Incorrectness Cascades - Three small follow-ups
Here are three small follow-ups to my research report on Incorrectness Cascades. I’ll assume you’ve read that report before reading this. The three followups are:
Testing X in the range [0,20] instead of [0,10].
Comparing GPT-4 results to GPT-3.5 results.
Checking accuracy rates by question.
X>10
One possible extension of this work would be to extend it to collect data for X>10. While prompts 3, 5, and 6 have seemingly reached an equilibrium behavior (Y>90% for X≥4), in the majority of prompts (P=1, 2, 4, 7, 8, 9, 10) Y seems to be mid-transition between Y≈0 and Y≈1. Collecting data for X>10 could determine if and where Y “levels off”.
I ran the same experiment again but with X (the number of previous incorrect answers) ranging from 0 to 20, instead of 0 to 10. I decided to just look at the “None” prompt to keep the experiment lightweight, since so many other prompts were similar to it. Here’s the results:
Y continues to be an increasing function of X, and reaches Y>90%. In other words, with enough examples, the LLM will “notice the pattern” and produce incorrect answers nearly 100% of the time.

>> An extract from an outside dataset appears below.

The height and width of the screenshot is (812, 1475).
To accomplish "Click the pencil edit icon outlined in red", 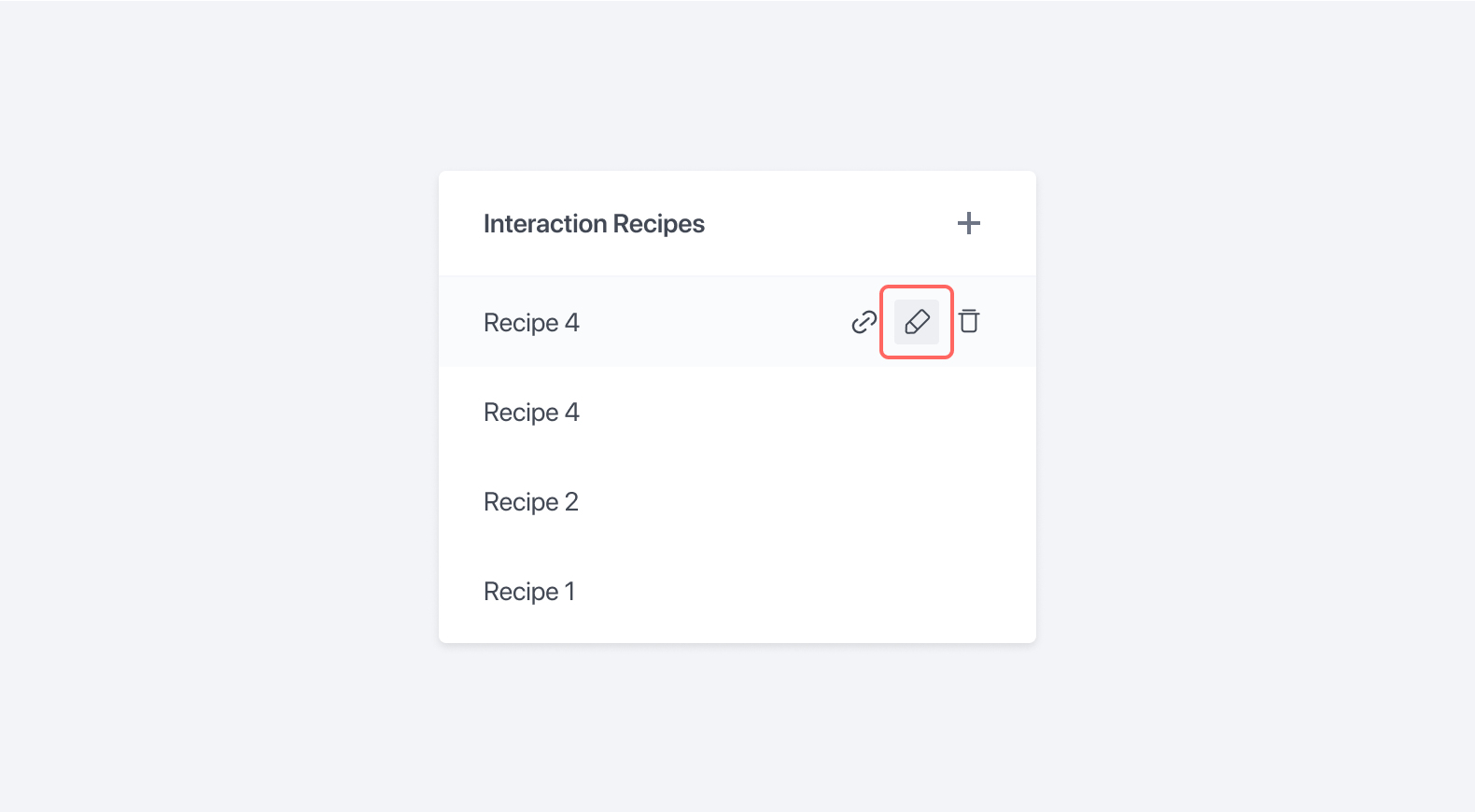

The number of examples needed for this prompt in this case is ~15.
GPT-4 vs GPT-3.5
It would also be useful to check if this work is sensitive to the choice of model - would GPT-4 or a non-RLHF’d model like text-davinci-002 have quantitatively or qualitatively different behavior?
I reran the trial in the previous section on GPT-4 (so P=”None”, and X ranges from 0 to 20). The results:
GPT-4 is much faster to provide factually-incorrect answers. While it has nearly-identical behavior to GPT-3.5 on X=0,1,2, Y(GPT-4, X) increases dramatically between X=2 and X=5, going from Y≈5% to Y≈85%. After this large initial gains, Y continues to increase slowly, leveling off at Y≈95% around X=9.
In this regard, GPT-4 has much better “notice the pattern in previous answers” capabilities, but this works against its safety properties since it needs fewer incorrect answers to produce an incorrectness cascade in GPT-4.
Accuracy by question
One followup analysis available on existing data would be to analyze the models accuracy on each question across all prompts. The model may have more frequently provided the factually incorrect on certain questions, for instance if they were ambiguous.
Running this analysis on the data, the result looks like this:
There were 65 question, with range 34-70% mean 50.8% and standard deviation 8.1%.
More concerning is when I ran the same analysis but grouping the answers by whether they were form “A” or form “B”, where the correct answer was the first or second option, respectively. Here’s that data:
Why is the LLM 6 percentage points more accurate if the correct answer is first?? This is not a fluke: a t-test says this is significant with p<10^-9. I’ve very confused by this since I had randomly assigned every question and form, and it seems odd that the LLM would have such a performance difference with swapped options. I may have to investigate this more. [Edit: It looks like sensitivity to answer order is a known result. I think my results are the opposite of the direction indicated there, but we’re also in a different context and question format.]